The limitations of this study can be categorized into two groups: the generalization of the results beyond the respective study populations; and the degree of precision of the anthropometric indicators used. Given the possibility of a higher number of individuals seeking welfare benefits in this population, and taking into consideration the heterogeneities among the Brazilian regions with regard to the human and material resources and use of healthcare services, generalizations of the results of this study should not be extended to individuals belonging to traditional peoples and communities who are not recorded in SISVAN. It is worth highlighting the nature of the indicators used, which approximate complex phenomena related to malnutrition and overweight, focused on the population thinking and, therefore, should be understood with the necessary clinical caveats, incorporating anthropological and genetic insights.

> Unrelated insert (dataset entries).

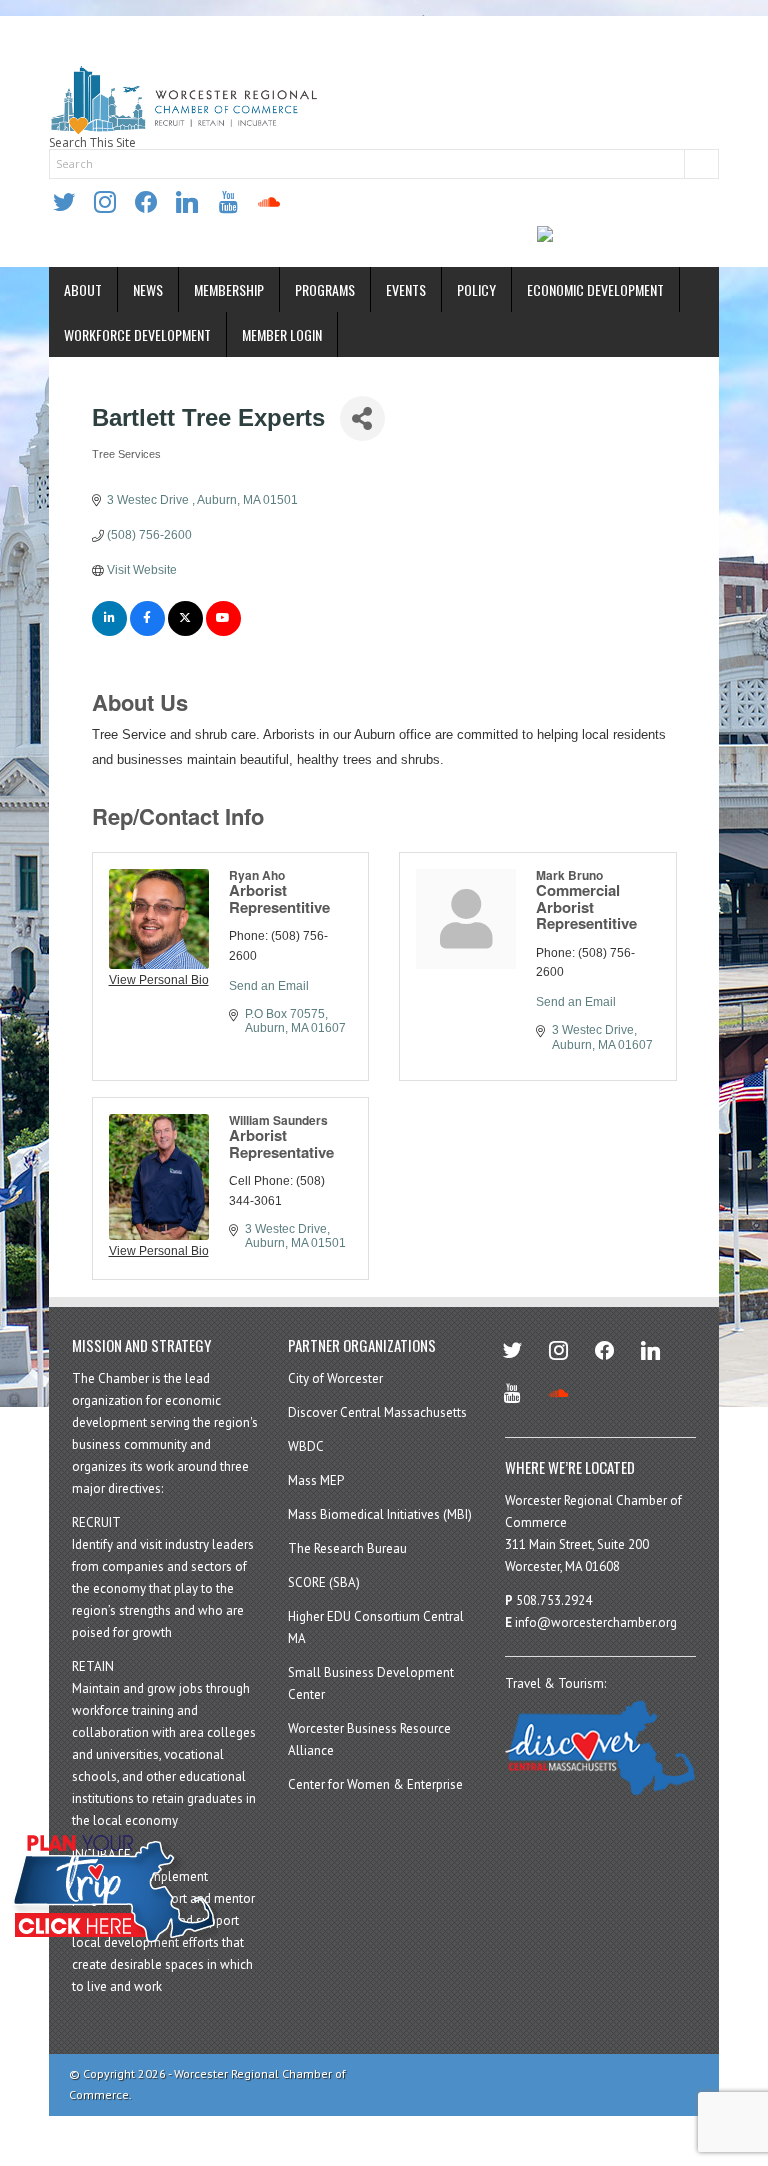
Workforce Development (137, 334)
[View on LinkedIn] (109, 632)
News (148, 289)
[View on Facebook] (147, 632)
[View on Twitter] (185, 632)
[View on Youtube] (223, 632)
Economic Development (595, 289)
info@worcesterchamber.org (596, 1622)
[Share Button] (362, 418)
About (83, 289)
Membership (229, 289)
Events (406, 289)
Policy (476, 289)
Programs (325, 289)
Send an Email (269, 986)
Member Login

When describing the distribution of anthropometric indicators and the prevalence of underweight and obesity, the importance of the SISVAN for monitoring the nutritional status of traditional peoples and communities, some of the most vulnerable groups to food insecurity in Brazil, is reaffirmed. The findings highlight significant differences in nutritional status indicators among the communities observed, revealing the need for targeted research, within the context of each community, supporting interventions aimed at reducing or eliminating inequities experienced in the field of food and nutrition.